Önceki gece korkunç bir spazmla sokaklara döküldüm. Gece iki. Kalbimde, göğsümde tarifi imkansız bir sancı. Nefes alamıyor, gitgide yüksele nabzımla ne yapmam gerektiğini bilemiyorum. Tansiyon normal ama nabız inanılmaz. Düşünüyorum, üzüldüm mü? Korktum mu? Ne oldu bana durduk yere? Anlayamıyorum. Aslında neler ettim kendime çok iyi biliyorum...

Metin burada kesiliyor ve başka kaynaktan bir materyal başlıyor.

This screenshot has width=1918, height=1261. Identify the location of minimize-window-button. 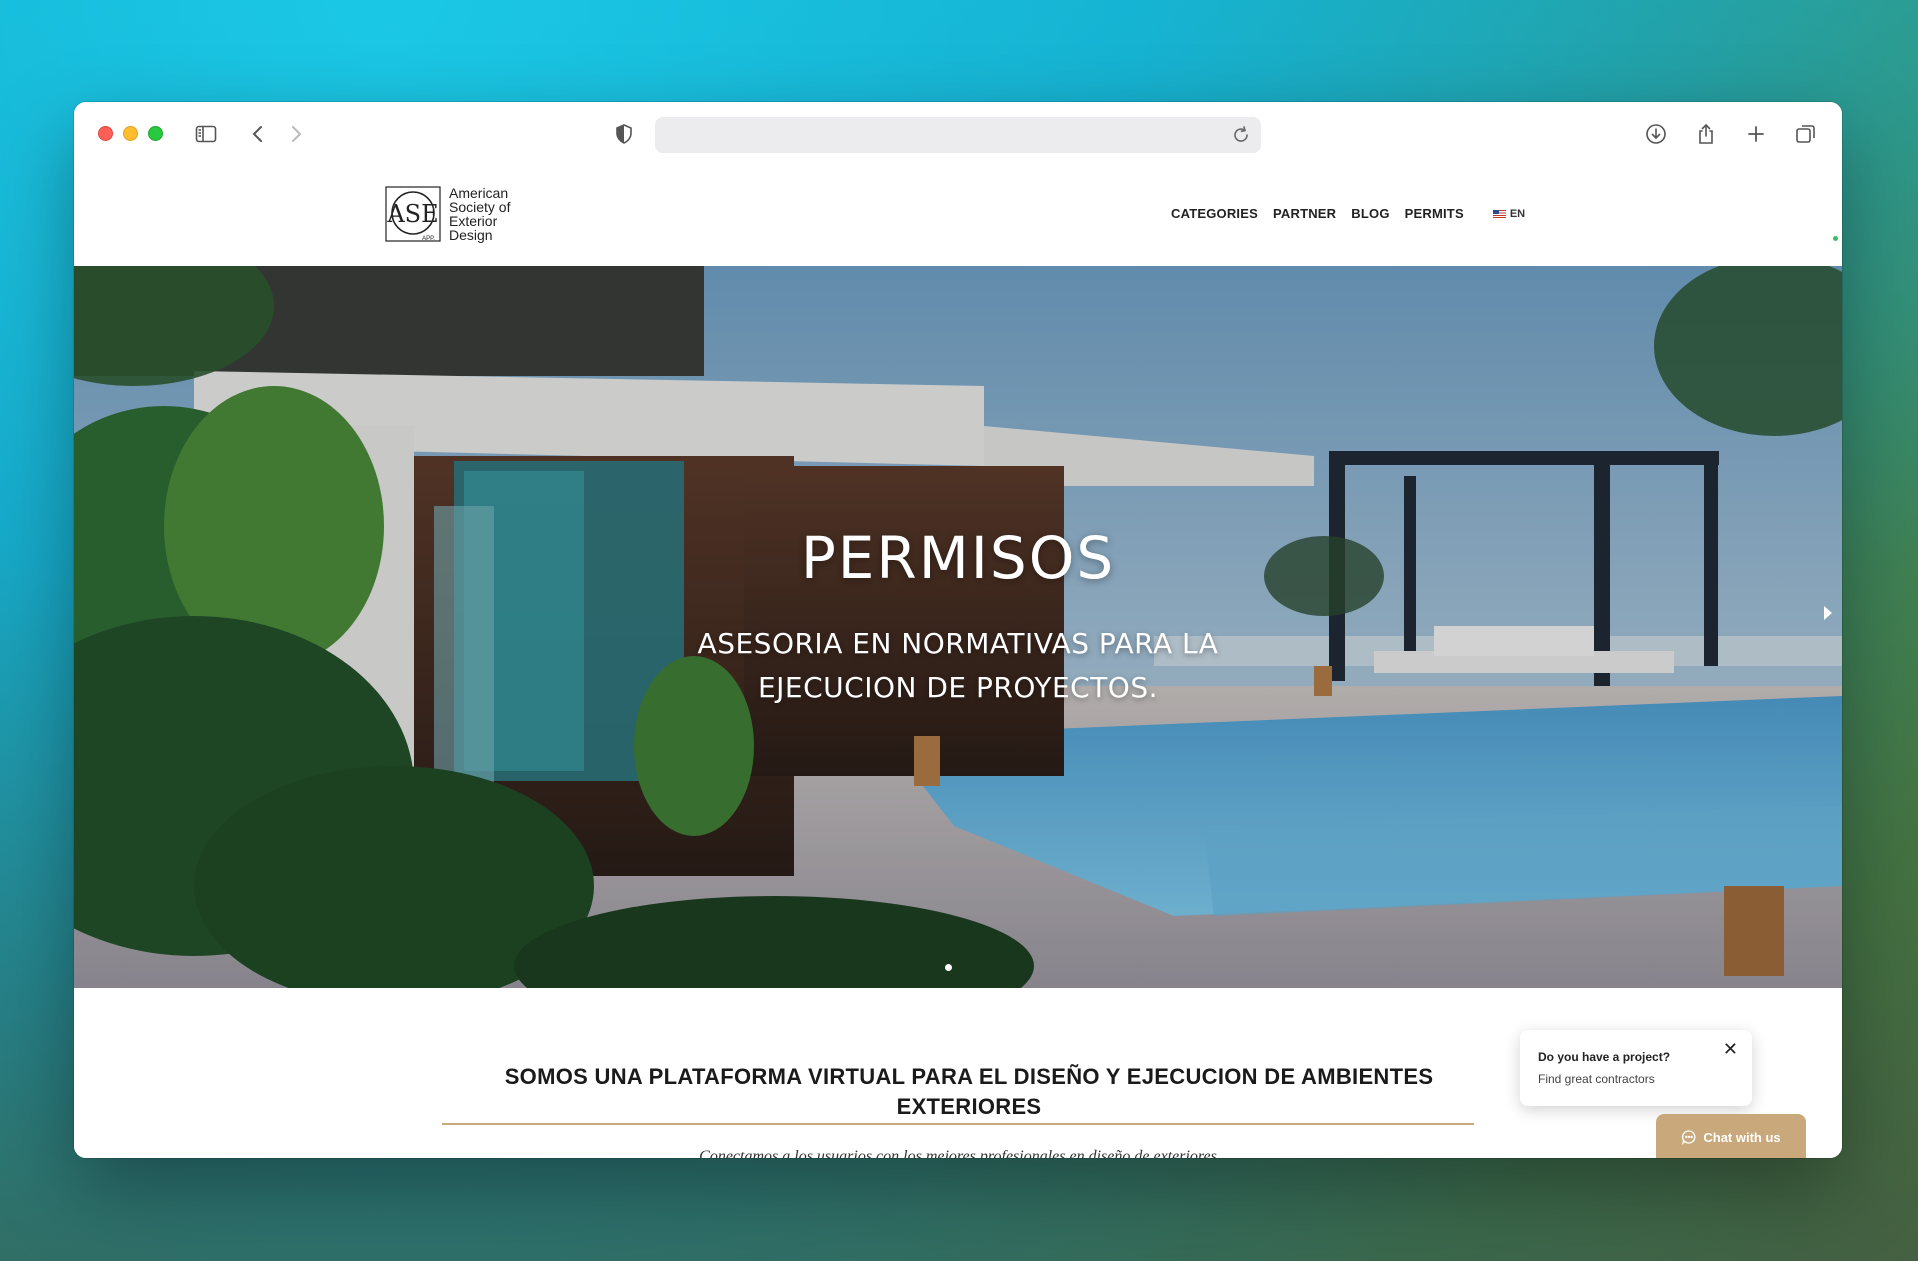
(130, 134).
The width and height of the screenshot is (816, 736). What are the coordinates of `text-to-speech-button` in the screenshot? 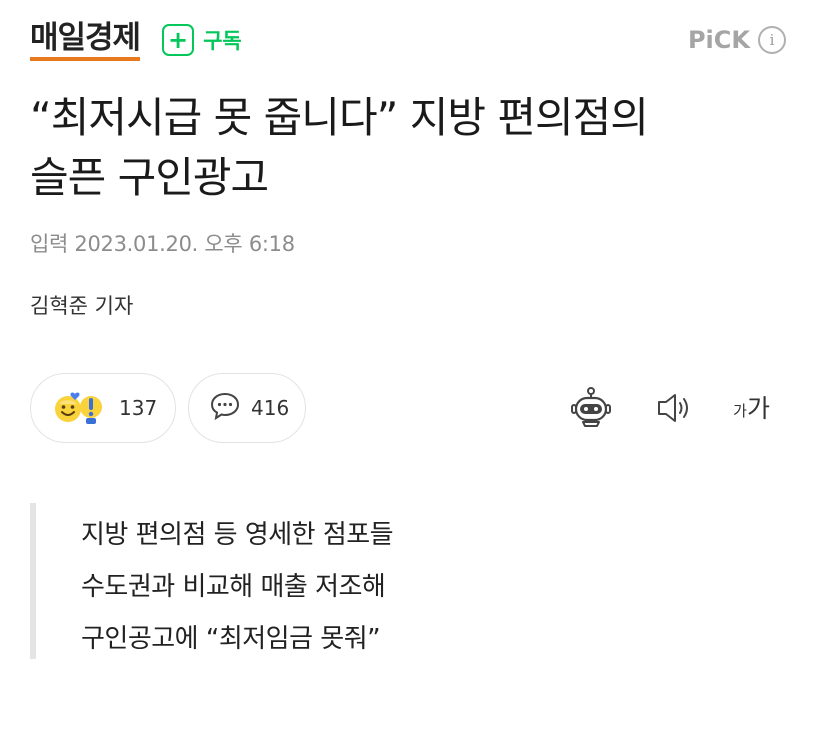 It's located at (675, 408).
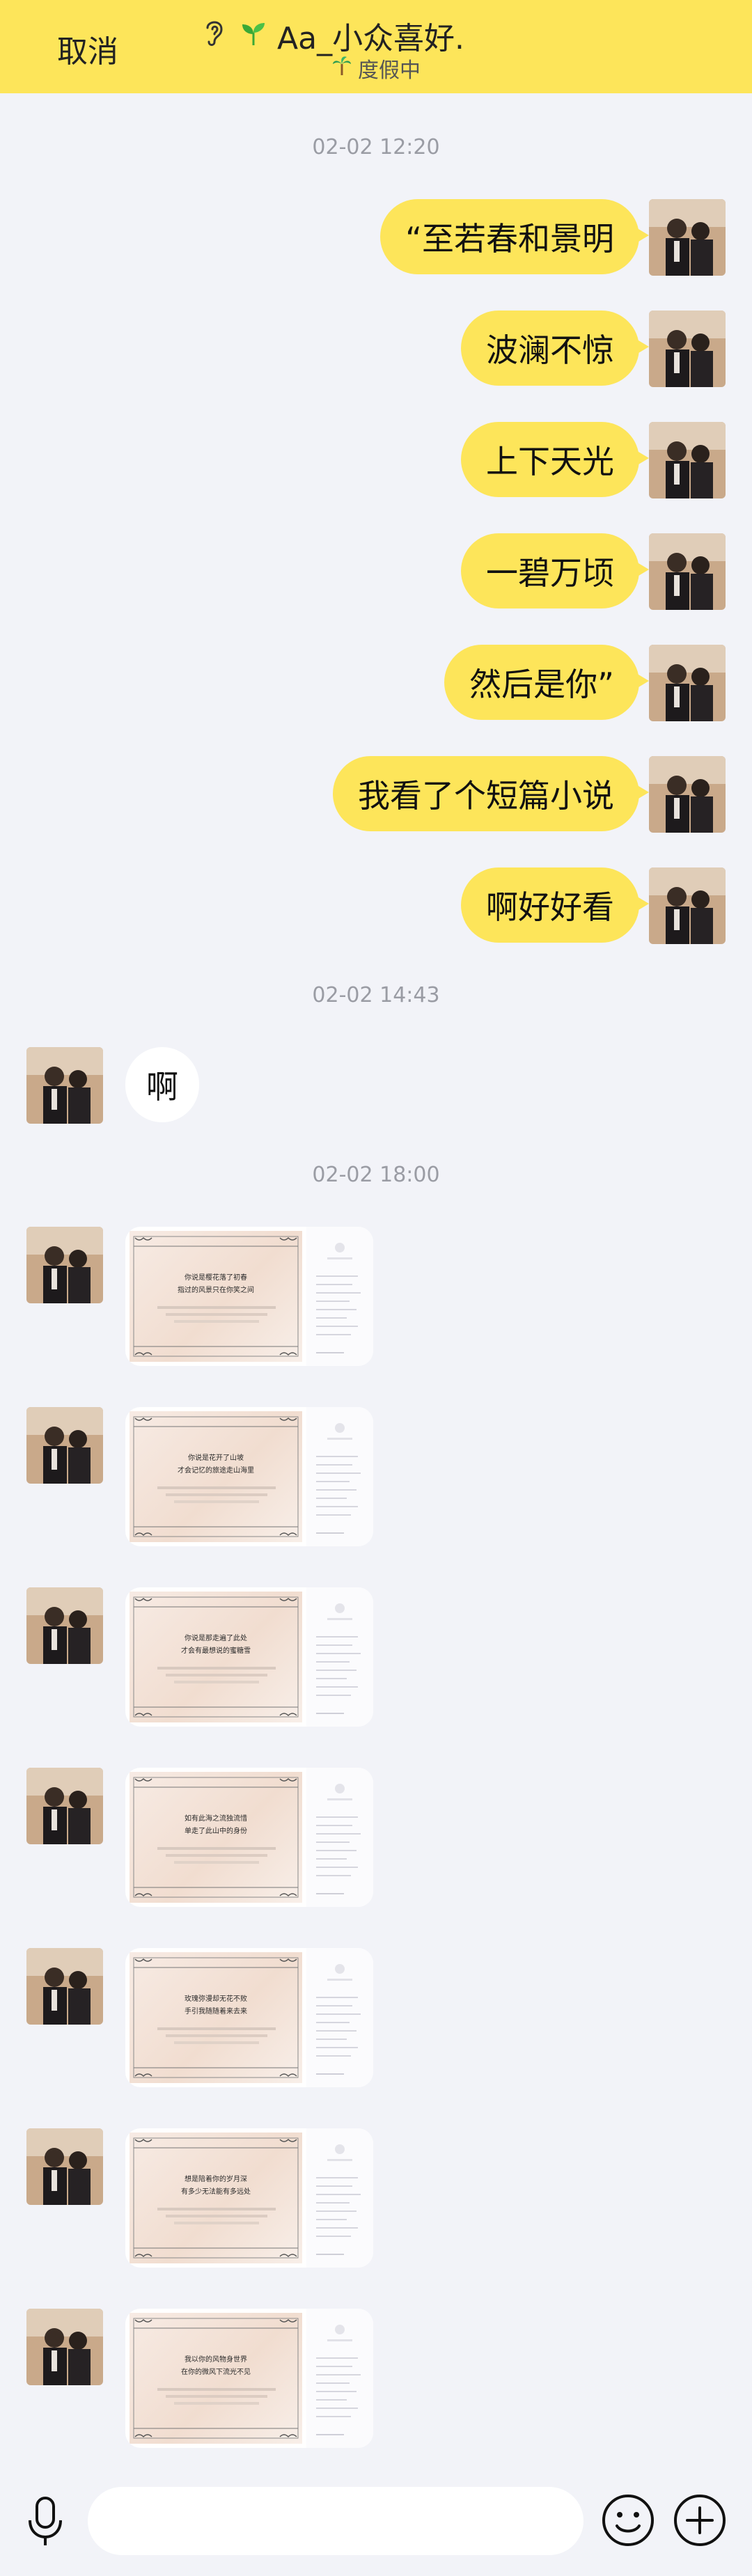 The width and height of the screenshot is (752, 2576). I want to click on caption-line: 有多少无法能有多远处, so click(216, 2192).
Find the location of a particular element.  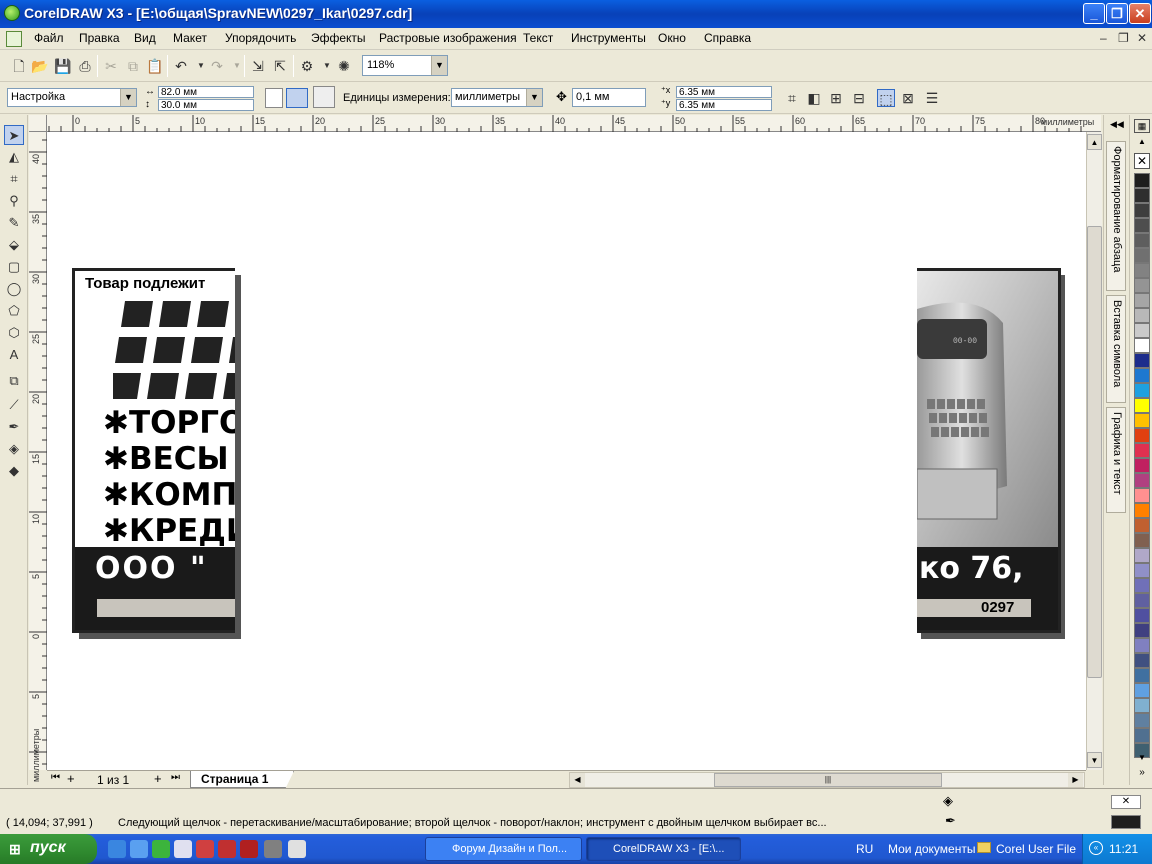

corel-user-file-link: Corel User File is located at coordinates (1036, 849).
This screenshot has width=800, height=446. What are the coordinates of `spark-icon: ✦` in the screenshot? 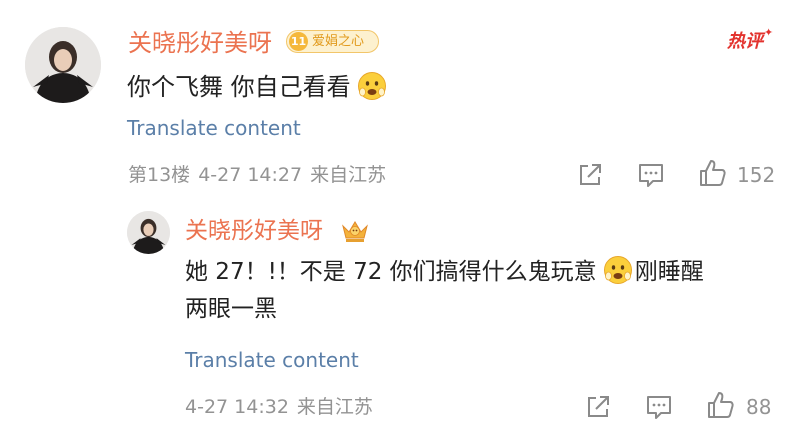 It's located at (769, 32).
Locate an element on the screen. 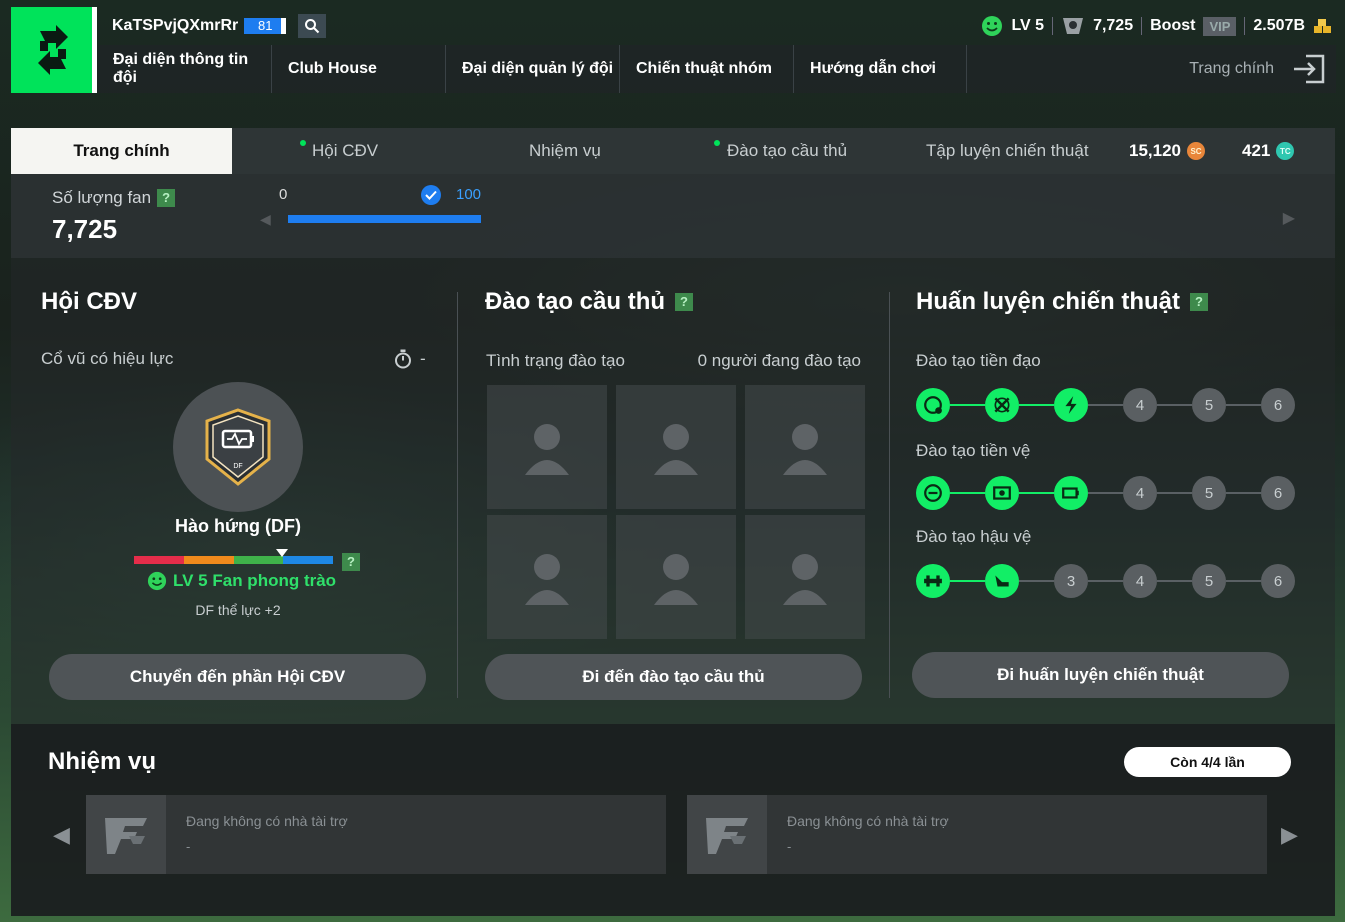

Sabah altıyı bekleyip çıktım evden. Çünkü hatırladım ki acilde ekg çekip, diyazem vurup yolluyorlardı. Orada tutsalar bile yetkin biri olmayacaktı sabaha kadar. Velhasıl artık nurtopu gibi bir mide hassasiyetiyle hasbıhaldeyim. Midem "kus Elvan" diyor, "neyse sindiremediğin, hazmedemediğin kus ve artık sadece sindirebileceğin şeyleri içine al!Yoksa tadını kaçıracağım."

Anladım midem. Yeni yaşımın ilk uyarısını dikkate aldım ve kendime iyi bakmayı ertelememem gerektiğini gördüm. İhmale gelmeyeceğini, en az diğerleri kadar özeni hak ettiğini epeyce kaygılanarak anladım. Evden çıkarken belki dönemem diye duş alıp, koltuk yastıklarını düzeltmek ve Theodora'ya mama bırakmak neydi?

Kapana kısılmış, tamamlanmamış içsel dilekleriyle yaşamdan paketlenmiş gibiydim. Öfkeli değildim ama iç sesim "hay aksi, tam da anlamaya başlamıştım" dedi. Duydum.

Yeni bir dönem başladı; kendine iyi bak diyor hayat. Anladım ölümlüyüm.